Q- Bonjour M. Alliot-Marie.
R- Bonjour.
Q- Est-ce que vous infirmez ou est-ce que vous confirmez l'information qui a été donnée hier par le Washington Post, selon lequel a été créée en 2002 à Paris une cellule anti terroriste, secrète dénommée "Alliance Base" et reposant sur la coopération entre la DGSE et la CIA ?
R- Comme toujours dans ce genre d'article, il y a des choses qui sont vraies et des choses qui sont plus fantaisistes.
Q- Alors qu'est-ce qui est vrai ?
R- Ce qui est vrai, c'est que nous avons une action commune avec les Etats-Unis - avec d'autres pays également - mais avec les Etats-Unis tout particulièrement dans la lutte contre le terrorisme. Le terrorisme nous menace comme il menace les Etats Unis. On l'a vu avec ce qui s'est passé à New York en septembre 2001 et nous avons renforcé notre coopération. Ce qui se passe à la fois par des actions de renseignement, de prévention et également par des actions sur le terrain. Vous le savez, nos forces spéciales sont en Afghanistan aux côtés des Américains pour lutter contre Al Qaeda.
Q- Mais est-ce qu'il y a une structure formelle à Paris réunissant la DGSE et la CIA ?
R- Il y a énormément de contacts. P.-L. Séguillon, vous ne vous attendez pas à ce que je vous détaille, ici, les structures et l'organisation des services.
Q- Donc vous n'infirmez pas, vous ne confirmez pas ?
R- Je confirme qu'il y a une coopération très poussée dans la lutte contre le terrorisme notamment avec les Etats Unis et je pense que d'ailleurs, de part et d'autre de l'Atlantique, on se félicite de la qualité de cette coopération qui a certainement évité un certain nombre de catastrophes et qui continuera certainement dans l'avenir.
Q- Vous étiez ces derniers jours en Egypte où vous avez rencontré le président Moubarak. Vous avez parlé précisément également de l'anti-terrorisme à l'heure où, pour la première fois, un diplomate, en l'occurrence l'ambassadeur d'Egypte a été enlevé en Irak. Est-ce-que votre voyage s'est traduit par des décisions très précises en matière de lutte contre le terrorisme avec l'Egypte ?
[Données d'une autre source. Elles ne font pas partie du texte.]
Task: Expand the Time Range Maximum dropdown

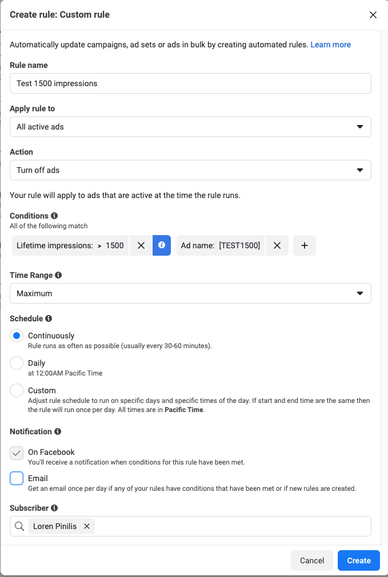Action: (190, 293)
R- C'est beaucoup plus vaste que ça. Mon voyage a eu pour objet de signer un protocole d'accords qui va nous permettre à la fois de globaliser et de renforcer notre coopération dans tous les domaines militaires avec l'Egypte. L'Egypte c'est en effet un pays charnière. On ne se rend pas souvent compte d'ici. C'est un pays charnière parce que sa position le met effectivement à la charnière entre le Moyen Orient, où d'ailleurs l'Egypte joue un rôle important, mais également la Méditerranée et notamment les pays du Maghreb. C'est également un pays qui est tout près des Etats du Golfe dont nous voyons bien qu'en ce moment il s'y passe beaucoup de choses. C'est un pays également qui est sur le continent africain, qui joue un rôle dans le continent africain, que ce soit au Soudan ou dans d'autres domaines. Et avec lequel nous avons des relations extrêmement anciennes bien entendu et également des relations très fortes qui sont surtout des relations politiques et économiques. Les relations militaires et en matière de lutte contre le terrorisme n'étaient pas à ce niveau. Le but de mon voyage c'était de permettre que cette coopération militaire et sécuritaire soit à la hauteur d'autres coopérations que nous avons.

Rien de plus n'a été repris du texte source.